When I started doing a little genealogical investigation into my own family I would often sit back and wonder what it was like to be a teenager heading off to the Western Front in 1914, or an illiterate coal-miner, 70 years old, still working down the pits near Manchester, or a young solicitor sailing out to Australia in the 1850s. These are some of the experiences of my ancestors, and the simple dates of their births, marriages and deaths didn't answer these questions. What did help to illuminate the picture was a careful collation of photographs, oral traditions, address books, old letters and so on. Even then, it was frustrating that so much of this material is undated - so it can be hard to divine the sequence of life events for any given individual. Two of the best discoveries I made were a family history written by my great-great-great-grandfather in 1873, and a set of memoirs written by an elderly, and still surviving, cousin.

As I began to accumulate information, I started to know more about my parents' early years than they could remember themselves.  And there are things we did together that now only one of us can remember. It can be quite astounding to be told what you did one day thirty or forty years ago. All this led me to think that it is important to keep records - even if you do not feel you want to remember everything, others who come after you may love to know what you experienced. And it pays to remember people when they were in their prime, rather than their dotage.

By the rule of 'do as you would be done by' I felt compelled to compile, if not an autobiography, at least a time-line for myself. I was particularly curious about the sequence of moves we made as a family. It was no longer enough for me to know that we had once been in Ceylon, I had to know when, for how long, and why.

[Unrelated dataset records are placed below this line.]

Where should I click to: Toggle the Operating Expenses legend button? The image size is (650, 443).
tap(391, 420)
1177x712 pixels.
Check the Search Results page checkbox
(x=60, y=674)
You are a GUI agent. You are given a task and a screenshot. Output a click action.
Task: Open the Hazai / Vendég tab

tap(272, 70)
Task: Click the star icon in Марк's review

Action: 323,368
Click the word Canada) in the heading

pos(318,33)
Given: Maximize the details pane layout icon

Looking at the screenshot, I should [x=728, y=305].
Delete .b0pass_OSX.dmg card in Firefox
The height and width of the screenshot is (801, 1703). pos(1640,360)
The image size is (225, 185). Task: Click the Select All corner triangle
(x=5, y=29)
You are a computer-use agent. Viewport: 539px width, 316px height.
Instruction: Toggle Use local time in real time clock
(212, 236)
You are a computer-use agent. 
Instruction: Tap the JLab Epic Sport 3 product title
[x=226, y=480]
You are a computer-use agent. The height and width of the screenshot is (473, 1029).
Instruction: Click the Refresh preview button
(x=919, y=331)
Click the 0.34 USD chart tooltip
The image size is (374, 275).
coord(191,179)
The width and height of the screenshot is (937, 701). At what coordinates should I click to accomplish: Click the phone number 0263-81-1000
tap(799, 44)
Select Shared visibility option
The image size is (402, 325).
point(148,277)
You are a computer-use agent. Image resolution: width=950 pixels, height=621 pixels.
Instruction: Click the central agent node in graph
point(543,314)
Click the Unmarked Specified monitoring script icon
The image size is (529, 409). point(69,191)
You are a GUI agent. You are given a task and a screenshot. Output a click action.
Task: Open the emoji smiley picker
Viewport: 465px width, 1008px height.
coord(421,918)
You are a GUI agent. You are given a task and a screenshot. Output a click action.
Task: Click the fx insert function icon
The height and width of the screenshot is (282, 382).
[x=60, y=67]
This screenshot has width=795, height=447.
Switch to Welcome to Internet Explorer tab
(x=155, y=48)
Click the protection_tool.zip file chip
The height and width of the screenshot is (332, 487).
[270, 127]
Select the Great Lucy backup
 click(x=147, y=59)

So I began piecing together a lifeline for myself, which I then extended back to World War II. I included every dated event I learnt about mum and dad, and added whatever I could from my own sources of information - passport stamps, diaries, etc.

This led me to a very surprising discovery about memory. It is profoundly fragmentary - in a way that allows us to remember two events that happened on the same day, but not to remember the fact that they were on the same day. I find that extraordinary. How could I ever hope to piece together another person's experience when even my own was so poorly connected?

Now our older brother Derek is doing the same thing. He has just sent me the third installment of his life story, and it makes fascinating reading. He suggested that I contact our last remaining uncle, Uncle Bob, who still lives in England, and ask him to write a memoir too - his memory is apparently still very acute. I have just posted a letter in which I ask him to recall all he can, particularly what he can remember about his father's WWI experiences.

Who knows, if we ever find ourselves in the same situation as my parents, these records may turn out to be the most valuable things we ever did.